ProcessTextElements
Documents such as PDF files can contain text in the form of an image and in the form of embedded text (text elements). When you ingest a PDF file, Media Server uses KeyView to generate a raster image of each page. Any visible text elements are rendered as part of the image. This parameter specifies how to use the text elements.
- By default, OCR ignores any part of an image that is covered by a text element, and returns the text contained in the text element. This should result in perfect accuracy and require almost no processing time. The remaining parts of the image are then processed by running OCR.
- If you set
ProcessTextElements=FALSE
, Media Server uses OCR to process the whole image and does not use the text elements that are embedded in the document.
Sometimes, text elements are added to scanned documents so that users can search the PDF, or highlight and copy text from the document. This can be done by adding invisible text elements over the image of the text.

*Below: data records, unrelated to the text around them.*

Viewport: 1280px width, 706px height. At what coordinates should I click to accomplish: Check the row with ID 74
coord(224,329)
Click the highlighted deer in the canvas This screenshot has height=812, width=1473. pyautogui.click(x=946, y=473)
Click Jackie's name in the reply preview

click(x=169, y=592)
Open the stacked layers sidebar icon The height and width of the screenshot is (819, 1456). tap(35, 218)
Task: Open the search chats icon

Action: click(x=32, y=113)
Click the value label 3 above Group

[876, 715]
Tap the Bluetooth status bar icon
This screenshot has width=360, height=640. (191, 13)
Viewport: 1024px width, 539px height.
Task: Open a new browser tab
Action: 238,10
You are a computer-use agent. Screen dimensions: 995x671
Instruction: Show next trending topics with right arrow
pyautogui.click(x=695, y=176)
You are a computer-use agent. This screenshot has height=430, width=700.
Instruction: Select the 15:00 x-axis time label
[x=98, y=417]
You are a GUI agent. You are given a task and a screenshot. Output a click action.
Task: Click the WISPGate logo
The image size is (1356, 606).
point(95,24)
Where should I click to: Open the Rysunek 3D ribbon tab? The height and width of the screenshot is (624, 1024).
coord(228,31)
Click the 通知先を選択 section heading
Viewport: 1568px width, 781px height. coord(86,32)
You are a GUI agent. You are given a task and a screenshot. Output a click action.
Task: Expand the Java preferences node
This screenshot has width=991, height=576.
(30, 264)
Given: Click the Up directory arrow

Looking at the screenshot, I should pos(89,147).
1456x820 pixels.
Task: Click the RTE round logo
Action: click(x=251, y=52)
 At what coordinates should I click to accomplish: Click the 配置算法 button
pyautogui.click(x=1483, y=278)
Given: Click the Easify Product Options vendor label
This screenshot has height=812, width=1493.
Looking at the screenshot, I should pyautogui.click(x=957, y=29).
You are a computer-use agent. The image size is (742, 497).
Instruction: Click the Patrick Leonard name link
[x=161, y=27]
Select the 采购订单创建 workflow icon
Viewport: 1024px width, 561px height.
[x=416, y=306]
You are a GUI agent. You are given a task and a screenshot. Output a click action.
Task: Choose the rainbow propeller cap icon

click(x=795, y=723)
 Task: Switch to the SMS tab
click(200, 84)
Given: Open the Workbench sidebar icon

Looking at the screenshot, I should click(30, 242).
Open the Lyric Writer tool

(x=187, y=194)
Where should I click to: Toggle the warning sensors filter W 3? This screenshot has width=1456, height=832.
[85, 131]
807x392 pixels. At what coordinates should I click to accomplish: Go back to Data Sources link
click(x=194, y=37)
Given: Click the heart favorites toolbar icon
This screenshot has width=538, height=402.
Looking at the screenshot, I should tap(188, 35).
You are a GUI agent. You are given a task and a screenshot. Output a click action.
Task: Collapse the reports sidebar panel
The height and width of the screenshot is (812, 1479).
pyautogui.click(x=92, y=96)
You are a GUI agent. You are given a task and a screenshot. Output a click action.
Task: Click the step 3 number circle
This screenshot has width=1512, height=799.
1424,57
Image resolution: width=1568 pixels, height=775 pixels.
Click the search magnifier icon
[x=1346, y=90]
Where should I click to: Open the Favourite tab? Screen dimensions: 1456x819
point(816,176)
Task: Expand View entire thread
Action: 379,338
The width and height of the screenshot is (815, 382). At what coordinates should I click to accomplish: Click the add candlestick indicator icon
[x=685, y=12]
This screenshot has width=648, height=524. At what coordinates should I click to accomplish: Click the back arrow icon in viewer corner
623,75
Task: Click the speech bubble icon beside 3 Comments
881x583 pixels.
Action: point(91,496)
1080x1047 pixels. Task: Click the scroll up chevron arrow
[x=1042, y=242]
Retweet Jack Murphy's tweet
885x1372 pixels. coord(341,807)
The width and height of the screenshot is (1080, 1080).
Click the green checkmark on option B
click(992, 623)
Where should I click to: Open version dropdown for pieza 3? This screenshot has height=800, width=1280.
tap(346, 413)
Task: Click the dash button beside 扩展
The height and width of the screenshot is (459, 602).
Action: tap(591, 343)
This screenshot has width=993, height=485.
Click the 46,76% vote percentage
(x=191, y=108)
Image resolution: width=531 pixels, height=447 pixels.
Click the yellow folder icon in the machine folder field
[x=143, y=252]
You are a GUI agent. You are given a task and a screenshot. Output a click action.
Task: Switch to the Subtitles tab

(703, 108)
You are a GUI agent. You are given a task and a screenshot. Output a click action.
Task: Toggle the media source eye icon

If you ingest one of these documents then by default Media Server will use the text elements rather than running OCR. If the text elements are not accurate then you might prefer to set ProcessTextElements=FALSE
so that Media Server runs OCR on the original image.
This parameter has no effect when you process image files and video.
Type: | Boolean |
Default: | True |
Required: | No |
Configuration Section: | TaskName |
Example: | ProcessTextElements=False
|
See Also: | Region |